EXERCISE OBJECTIVE:
Find the line with "Robin Mello (35, 1616)" in the entries below, then reproduce it and every line after it down to and including the line with "414-251-5914 (41, 1176)", exactly.

::: DATA TO EXAMINE

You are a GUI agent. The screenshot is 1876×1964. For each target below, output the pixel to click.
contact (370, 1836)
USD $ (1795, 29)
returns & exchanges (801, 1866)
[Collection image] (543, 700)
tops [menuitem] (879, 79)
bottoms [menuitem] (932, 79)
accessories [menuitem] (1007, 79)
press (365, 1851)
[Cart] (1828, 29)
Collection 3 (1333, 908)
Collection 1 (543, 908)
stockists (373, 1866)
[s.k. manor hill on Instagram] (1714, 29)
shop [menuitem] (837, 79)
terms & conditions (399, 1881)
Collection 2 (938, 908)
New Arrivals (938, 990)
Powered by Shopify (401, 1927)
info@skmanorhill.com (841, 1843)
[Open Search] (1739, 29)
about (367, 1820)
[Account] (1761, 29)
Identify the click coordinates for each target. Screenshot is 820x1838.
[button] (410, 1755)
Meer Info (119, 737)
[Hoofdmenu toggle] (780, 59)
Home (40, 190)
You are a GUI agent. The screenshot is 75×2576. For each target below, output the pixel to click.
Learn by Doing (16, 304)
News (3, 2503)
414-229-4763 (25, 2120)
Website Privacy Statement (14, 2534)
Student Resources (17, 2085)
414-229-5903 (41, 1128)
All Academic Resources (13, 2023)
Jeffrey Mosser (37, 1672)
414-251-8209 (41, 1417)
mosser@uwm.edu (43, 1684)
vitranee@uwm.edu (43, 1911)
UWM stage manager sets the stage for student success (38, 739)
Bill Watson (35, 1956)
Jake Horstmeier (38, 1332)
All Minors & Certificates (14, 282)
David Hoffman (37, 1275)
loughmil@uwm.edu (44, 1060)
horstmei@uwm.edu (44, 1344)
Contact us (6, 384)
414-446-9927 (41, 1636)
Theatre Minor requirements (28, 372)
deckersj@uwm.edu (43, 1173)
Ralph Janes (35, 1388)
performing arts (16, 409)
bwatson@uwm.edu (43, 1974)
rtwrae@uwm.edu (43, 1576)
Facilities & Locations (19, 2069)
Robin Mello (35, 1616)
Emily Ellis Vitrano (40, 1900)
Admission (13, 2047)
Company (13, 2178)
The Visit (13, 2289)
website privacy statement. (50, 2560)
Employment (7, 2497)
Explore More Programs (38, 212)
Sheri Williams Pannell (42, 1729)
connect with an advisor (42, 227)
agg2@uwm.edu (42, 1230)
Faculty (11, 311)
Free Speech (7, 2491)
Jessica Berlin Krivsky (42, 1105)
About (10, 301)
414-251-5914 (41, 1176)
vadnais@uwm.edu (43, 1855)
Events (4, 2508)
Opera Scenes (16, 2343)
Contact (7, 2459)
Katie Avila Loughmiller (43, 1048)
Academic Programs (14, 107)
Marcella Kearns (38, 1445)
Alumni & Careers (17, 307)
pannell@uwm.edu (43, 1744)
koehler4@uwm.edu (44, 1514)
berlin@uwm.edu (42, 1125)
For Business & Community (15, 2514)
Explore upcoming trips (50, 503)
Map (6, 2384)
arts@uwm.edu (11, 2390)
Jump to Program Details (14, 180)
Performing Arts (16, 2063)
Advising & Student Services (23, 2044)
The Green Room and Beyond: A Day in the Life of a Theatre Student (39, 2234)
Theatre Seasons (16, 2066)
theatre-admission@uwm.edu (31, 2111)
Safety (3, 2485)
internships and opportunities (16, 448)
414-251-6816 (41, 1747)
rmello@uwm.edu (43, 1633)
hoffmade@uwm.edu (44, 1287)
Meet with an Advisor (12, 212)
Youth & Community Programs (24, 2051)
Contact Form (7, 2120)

::::::

RESPONSE AREA:
Robin Mello (35, 1616)
Emily Ellis Vitrano (40, 1900)
Admission (13, 2047)
Company (13, 2178)
The Visit (13, 2289)
website privacy statement. (50, 2560)
Employment (7, 2497)
Explore More Programs (38, 212)
Sheri Williams Pannell (42, 1729)
connect with an advisor (42, 227)
agg2@uwm.edu (42, 1230)
Faculty (11, 311)
Free Speech (7, 2491)
Jessica Berlin Krivsky (42, 1105)
About (10, 301)
414-251-5914 (41, 1176)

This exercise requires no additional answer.